→ Consigna
Reproduce sin cambios, del texto extraído sobre la trayectoria docente de Carmen de la Caridad Rivero Pérez, el fragmento que va desde "Dic, 2024.- A" hasta "de la enseñanza.".

→ Texto extraído

>>>>>

Dic, 2024.- A sus 60 años Carmen de la Caridad Rivero Pérez recuerda con nostalgia y orgullo su trayectoria de más de tres décadas por el mundo de la enseñanza.
Desde su infancia, rodeada de alfabetizadores y maestros, su camino parecía marcado, aunque su sueño inicial era ser enfermera. Fue después de cursar el sexto grado que se enamoró del uniforme verde de la Escuela Formadora de Maestros.
“Crecí viendo cómo toda mi familia enseñaba; mi mamá daba clases en nuestra casa, tenía un aula en la sala con sus mesas, sillas y un pizarrón. Ella me inculcó el amor por la profesión.
Formé parte del último año de sexto grado que ingresó directamente a la Formadora, a partir del siguiente se constituyó que solo podían ingresar después del 9no grado”.

<<<<<

→ Datos proporcionados

>>>>>

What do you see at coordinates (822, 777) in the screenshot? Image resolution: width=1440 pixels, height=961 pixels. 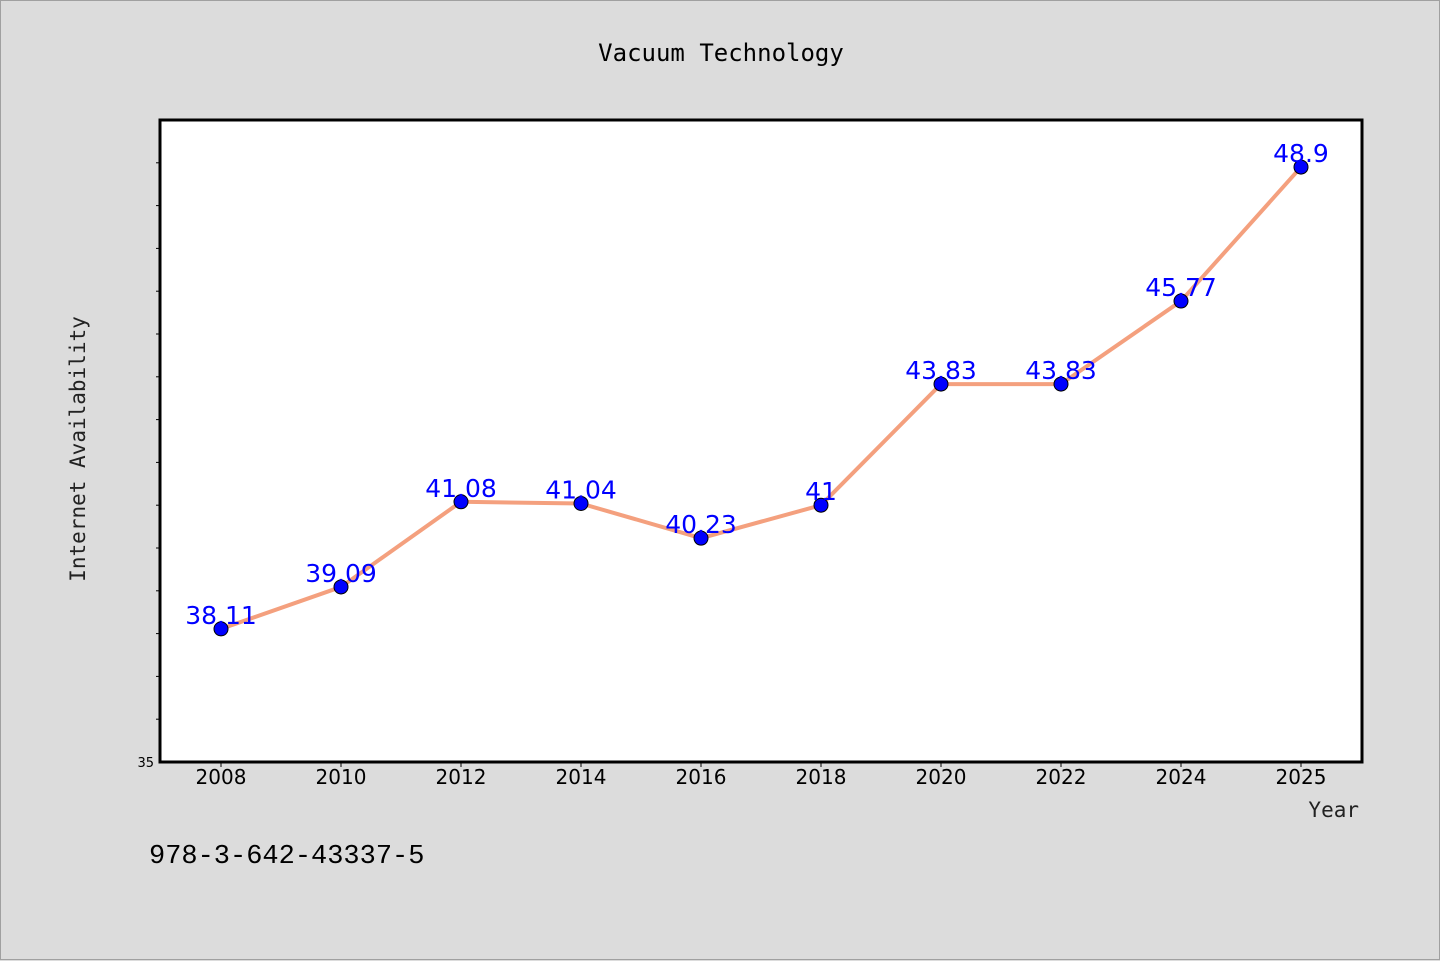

<<<<<

→ Tu solución
Dic, 2024.- A sus 60 años Carmen de la Caridad Rivero Pérez recuerda con nostalgia y orgullo su trayectoria de más de tres décadas por el mundo de la enseñanza.